Eden received all the help he could and never stopped fighting. His sacrifices were enormous, and I respect Eden and his family tremendously. In 2015, at age forty, after a long, six-year fight for healing, Eden Pearl passed away.

He will never be forgotten.



As the years went on, I found myself in a chain of initiatives. I would meet one person, who’d link me up with someone else and a different group, and from there I’d do an event, which would put me in touch with someone else at a different organization that served a different need. Wherever I looked for ways to help, a need or a contact appeared, which led to doing more and more.

As noted earlier, in 2009 I worked with Jim Palmersheim and American Airlines to send twenty-two tons of school supplies to Iraq. I couldn’t go on that trip due to my shooting schedule with CSI: NY, but Jim went along, and I asked our Operation International Children partner Mary Eisenhower, a few celebrity pals, and some of our volunteers to go in my place. On the way back, they stopped in Germany to visit wounded troops at Landstuhl.
....................
> **Exercise**: In the memoir passage above, retype the text from "As the years" up to and including "troops at Landstuhl.".

Stored items
....................
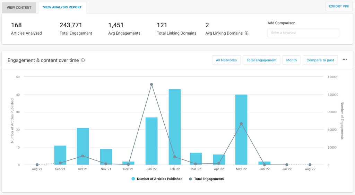Open the three-dot chart options menu
The height and width of the screenshot is (195, 355).
pyautogui.click(x=345, y=60)
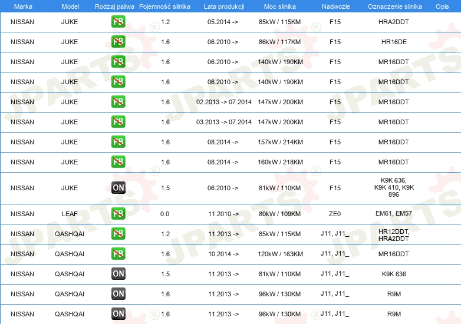
Task: Click engine code HR16DE
Action: pyautogui.click(x=394, y=42)
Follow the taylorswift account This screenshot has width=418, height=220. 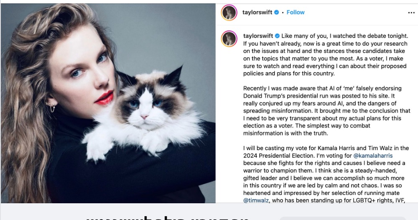click(295, 12)
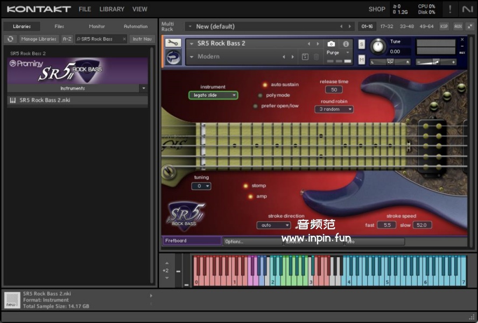Click the Manage Libraries button
478x323 pixels.
pos(39,39)
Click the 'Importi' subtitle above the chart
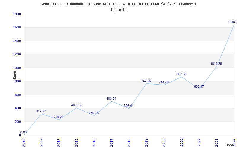 point(119,10)
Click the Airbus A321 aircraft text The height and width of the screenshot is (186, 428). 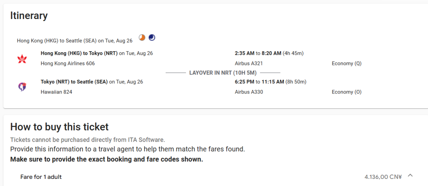coord(248,63)
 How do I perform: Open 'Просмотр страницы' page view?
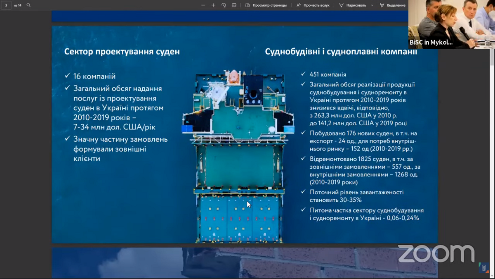266,5
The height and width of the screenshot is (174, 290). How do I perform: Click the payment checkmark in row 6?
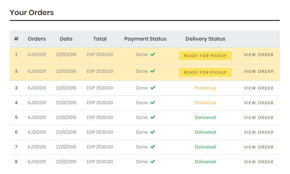[153, 132]
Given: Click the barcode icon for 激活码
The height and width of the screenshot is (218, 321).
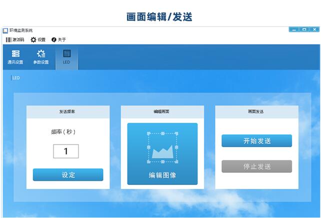Looking at the screenshot, I should tap(8, 40).
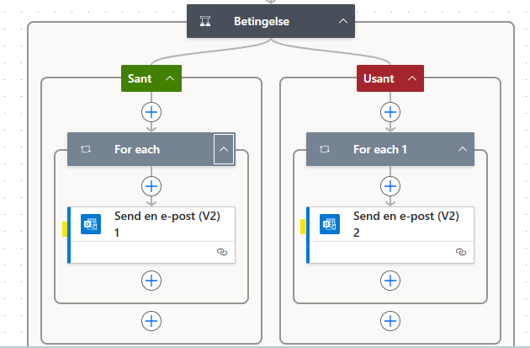Image resolution: width=530 pixels, height=348 pixels.
Task: Add a step directly below the Usant label
Action: (390, 111)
....................
> **Reply**:
As the years went on, I found myself in a chain of initiatives. I would meet one person, who’d link me up with someone else and a different group, and from there I’d do an event, which would put me in touch with someone else at a different organization that served a different need. Wherever I looked for ways to help, a need or a contact appeared, which led to doing more and more.

As noted earlier, in 2009 I worked with Jim Palmersheim and American Airlines to send twenty-two tons of school supplies to Iraq. I couldn’t go on that trip due to my shooting schedule with CSI: NY, but Jim went along, and I asked our Operation International Children partner Mary Eisenhower, a few celebrity pals, and some of our volunteers to go in my place. On the way back, they stopped in Germany to visit wounded troops at Landstuhl.